The downtrend continued in the markets and a long-term bear market now appears to be odds-on.
The global scenario remains volatile. China continues to look like a source of weakness.
The US Federal Reserve could perhaps, stem the tide, by making dovish noises at its policy meet next week.
But there doesn't seem to be an immediate, obvious upside apart from short-covering.
The foreign institutional investors (FIIs) sold heavily through August and also sold through the first week of September.
The rupee is under pressure. The Nifty, the Sensex and other indices are all trading well below their respective 200-Day Moving Averages (200-DMAs).
Volumes have been high, which is a dangerous signal when combined with falling prices.
Declines also outnumbered advances.
The Nifty-Sensex have recorded successive 52-week lows through the last week.
The current low is Nifty 7,545 and the long-term trend is now almost certainly negative, with a pattern of lower lows and the index trading below its own 200-DMA for more than two weeks. Volatility expectations remain high. So, do option premiums in September .
The intermediate trend seems negative as well and so does the short-term trend.
To signal an immediate trend reversal, the next peak would ideally move above the 200-DMA (at about 8,250 for an exponential average).
The next trough would have to stay above 7,545.
Long-term trend has turned negative Given the 40-month length of the previous bull market, the bear market could also last a long time.
In terms of retraction calculations, there is a Fibonacci retracement level at around Nifty 7,400, which would be a 37 per cent correction of the prior bull market run from a low of 4,531 (December 2011) to a high of 9,119 (March 2015).
The next Fibonacci retracement levels of 6,800-7,000 may also be important in terms of sentiment.
That's where the index was during the general elections, before this government took power in May 2014. The rupee has slid below 66.80 versus dollar.
If the Fed raises policy rates, a further drop is quite possible.
The forex market is liable to stay very volatile with every emerging market currency seeking lower lows versus the dollar in the wake of the yuan devaluation and the euro also witnessing pressure. Information technology and pharmaceutical stocks are potential hedges.

┄┄┄┄┄┄┄┄┄┄┄┄┄┄┄┄┄┄┄┄

• **Your tasks**:
• a. Answer these questions using the market commentary.
(i) Through which month did foreign institutional investors sell heavily?
(ii) What is the current Nifty low?
(iii) Which stocks does the commentary name as potential hedges?
• b. Pick up the market commentary after its final sentence and write how it goes on.

Collected data:

┄┄┄┄┄┄┄┄┄┄┄┄┄┄┄┄┄┄┄┄

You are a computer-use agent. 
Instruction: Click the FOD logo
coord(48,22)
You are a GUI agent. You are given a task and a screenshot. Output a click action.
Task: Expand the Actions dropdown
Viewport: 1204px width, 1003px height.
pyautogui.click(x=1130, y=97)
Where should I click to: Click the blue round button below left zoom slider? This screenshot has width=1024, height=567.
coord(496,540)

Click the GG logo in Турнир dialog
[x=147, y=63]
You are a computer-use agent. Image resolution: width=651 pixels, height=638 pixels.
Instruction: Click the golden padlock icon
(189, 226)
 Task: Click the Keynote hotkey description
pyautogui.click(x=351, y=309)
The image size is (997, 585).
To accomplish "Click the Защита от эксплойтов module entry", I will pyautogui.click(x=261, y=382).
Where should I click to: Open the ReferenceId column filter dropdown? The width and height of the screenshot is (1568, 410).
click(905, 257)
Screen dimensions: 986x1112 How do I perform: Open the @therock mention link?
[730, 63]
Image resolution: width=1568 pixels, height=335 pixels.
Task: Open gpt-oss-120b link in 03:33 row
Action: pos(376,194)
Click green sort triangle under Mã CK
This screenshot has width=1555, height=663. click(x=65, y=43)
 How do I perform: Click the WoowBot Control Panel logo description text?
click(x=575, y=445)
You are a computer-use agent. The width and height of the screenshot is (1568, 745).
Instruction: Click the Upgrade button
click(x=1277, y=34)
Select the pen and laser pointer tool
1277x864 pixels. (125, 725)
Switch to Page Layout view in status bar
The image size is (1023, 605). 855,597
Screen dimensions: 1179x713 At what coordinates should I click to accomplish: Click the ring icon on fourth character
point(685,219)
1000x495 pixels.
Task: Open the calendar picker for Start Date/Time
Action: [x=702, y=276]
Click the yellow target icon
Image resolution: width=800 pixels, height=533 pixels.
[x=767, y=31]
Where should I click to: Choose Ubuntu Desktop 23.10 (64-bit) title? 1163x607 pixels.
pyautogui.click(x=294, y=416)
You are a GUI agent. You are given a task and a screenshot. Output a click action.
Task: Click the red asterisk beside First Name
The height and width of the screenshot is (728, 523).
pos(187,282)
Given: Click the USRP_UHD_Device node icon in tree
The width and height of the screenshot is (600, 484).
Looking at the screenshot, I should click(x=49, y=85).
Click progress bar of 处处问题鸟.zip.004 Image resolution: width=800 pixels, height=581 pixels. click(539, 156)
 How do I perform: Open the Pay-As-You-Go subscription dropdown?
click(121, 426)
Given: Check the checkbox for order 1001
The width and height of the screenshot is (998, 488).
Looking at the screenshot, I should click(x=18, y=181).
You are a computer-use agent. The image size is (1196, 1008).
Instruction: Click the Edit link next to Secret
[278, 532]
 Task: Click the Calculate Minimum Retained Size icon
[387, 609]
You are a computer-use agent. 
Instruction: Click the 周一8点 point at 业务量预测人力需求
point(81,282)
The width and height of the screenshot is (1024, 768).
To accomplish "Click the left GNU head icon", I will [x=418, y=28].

┄┄┄┄┄┄┄┄┄┄┄┄┄┄┄┄┄┄┄┄

• **Expected responses**:
• a.
(i) August
(ii) 7,545
(iii) Information technology and pharmaceutical stocks

• b.
The Bank Nifty has, as always, lost more ground than the Nifty. September is likely to continue to be volatile.
A long strangle on the Bank Nifty of long 15,000p (210) and long 17,000c (102) costs 312 (about 0.98 per cent), with the index at 15,800.
This could gain handsomely if September remains volatile.
The Nifty's put-call ratios are hovering at neutral levels of 1.01 for both the three-month and one-month series.
The call chain for September has peaks at 8,000c, 8,200c, 8,500c despite the fall to below 7,600.
The September put chain has an open interest (OI) peak at 7,500p and very high OI at every strike down to 7,000p.
Premiums are very high but spreads are reasonable. It is reasonable to seek decent risk:reward ratios at some distance, given the high volatility and implied volatility.
The Nifty traded at 7,558 on Monday.
A bullspread of long September 7,700c (109), short 7,800c (73) costs 36 and pays 64 and its struck 140 points from spot.
A bearspread of long September 7,400p (111), short 7,300p (85) costs 26 and pays a maximum 74 and this is 160 points away.
Sooner than combining these Nifty spreads to create long-short strangles with an adverse risk:reward ratio, the trader could take the recommended wide long strangle in the Bank Nifty.
That will almost certainly return more in the event of a big move.